La voix aigre de la vieille avait en coassant quelque chose d’effroyable, tellement que les promeneurs s’arrêtèrent comme froissés ; et que le rire, qui d’abord avait circulé, se tut tout d’un coup. L’étudiant Anselme, c’était le jeune homme, se sentit comme saisi d’effroi, bien qu’il ne comprit pas absolument le sens des mots de la vieille femme, et il en augmenta la rapidité de sa fuite pour éviter les regards curieux dirigés sur lui ; seulement, en fendant la foule des gens bien mis, il entendait murmurer partout :

— Pauvre jeune homme ! maudite soit la vieille !

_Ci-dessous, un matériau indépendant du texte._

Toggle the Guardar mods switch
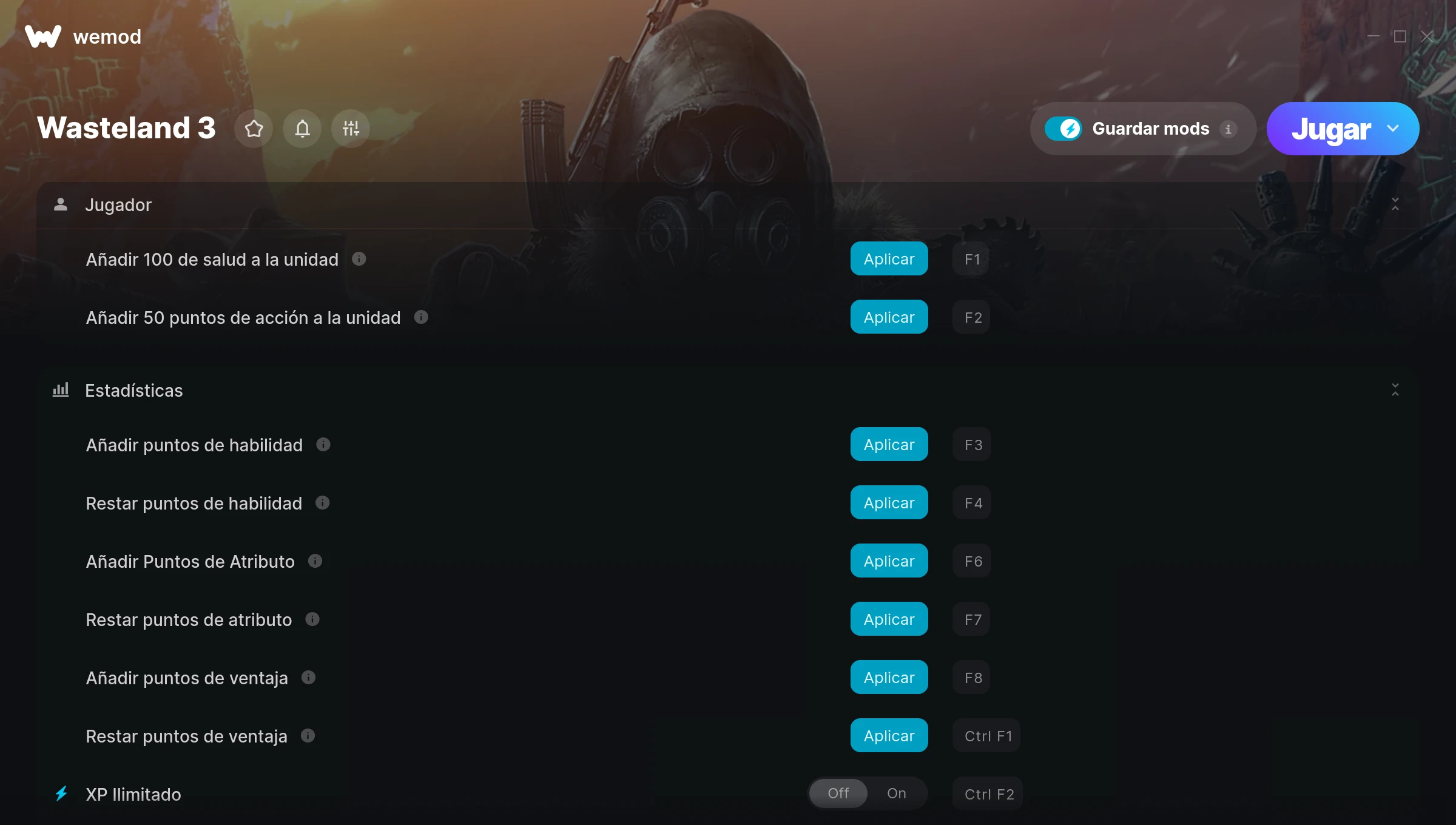Screen dimensions: 1456x825 tap(1063, 129)
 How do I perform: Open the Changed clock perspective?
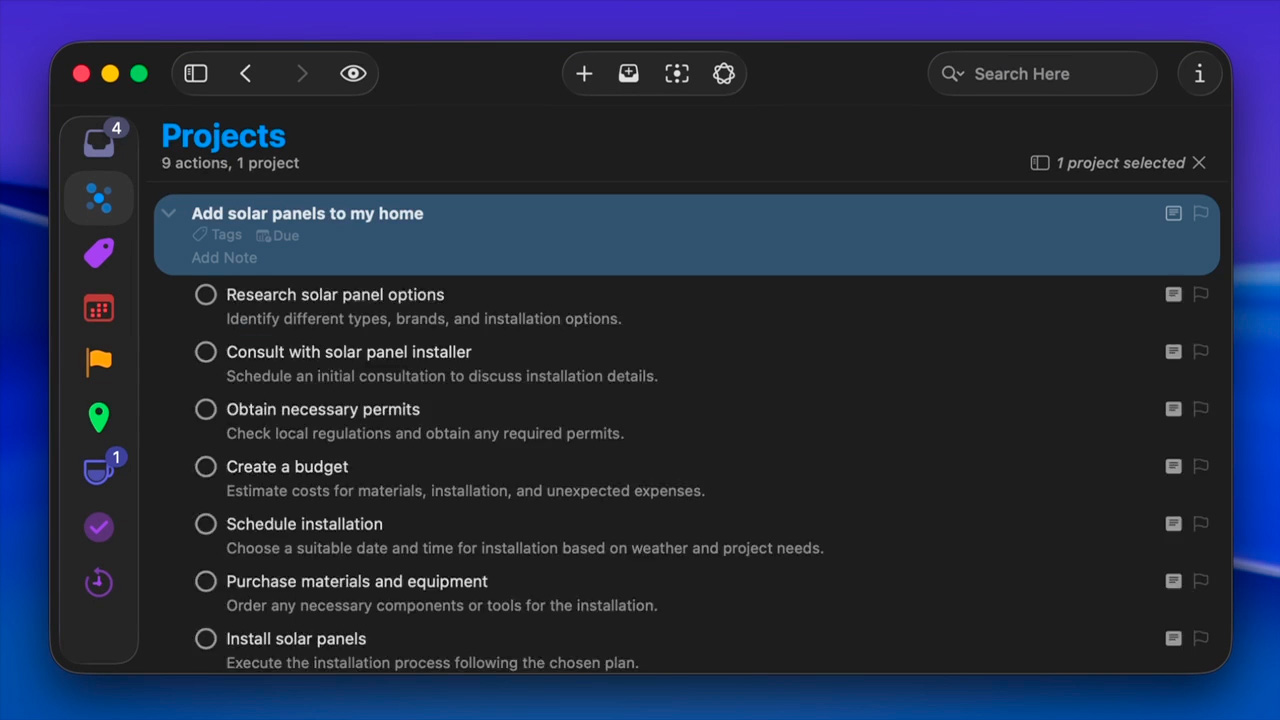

Les paroles mystérieuses de cette femme avaient donné à cette ridicule aventure une certaine tournure tragique, de sorte que l’on jetait des regards d’intérêt sur celui que l’on avait à peine remarqué jusque-là. Les femmes lui pardonnaient sa maladresse en faveur de son beau visage, dont l’expression était encore augmentée par une colère intérieure, et peut-être aussi en faveur de la perfection de ses formes ou de son costume complètement taillé en dehors des modes du jour.

Son habit gris était fait de telle sorte, que l’on aurait pu croire que le tailleur ne connaissait que de nom seulement la coupe en vogue, et son pantalon de velours noir lui donnait un certain air magistral qui ne s’accordait en aucune façon avec sa démarche et sa tournure ; mais lorsque l’étudiant eut déjà presque atteint le bout de l’allée qui conduit aux bains de Link, il fut sur le point de perdre la respiration. Il fut obligé de marcher plus lentement, mais à peine osait-il lever les yeux, car il voyait toujours les pommes et les gâteaux danser autour de lui ; et le regard joyeux de telle ou telle jeune fille n’était pour lui qu’un reflet du rire malicieux de la porte Noire.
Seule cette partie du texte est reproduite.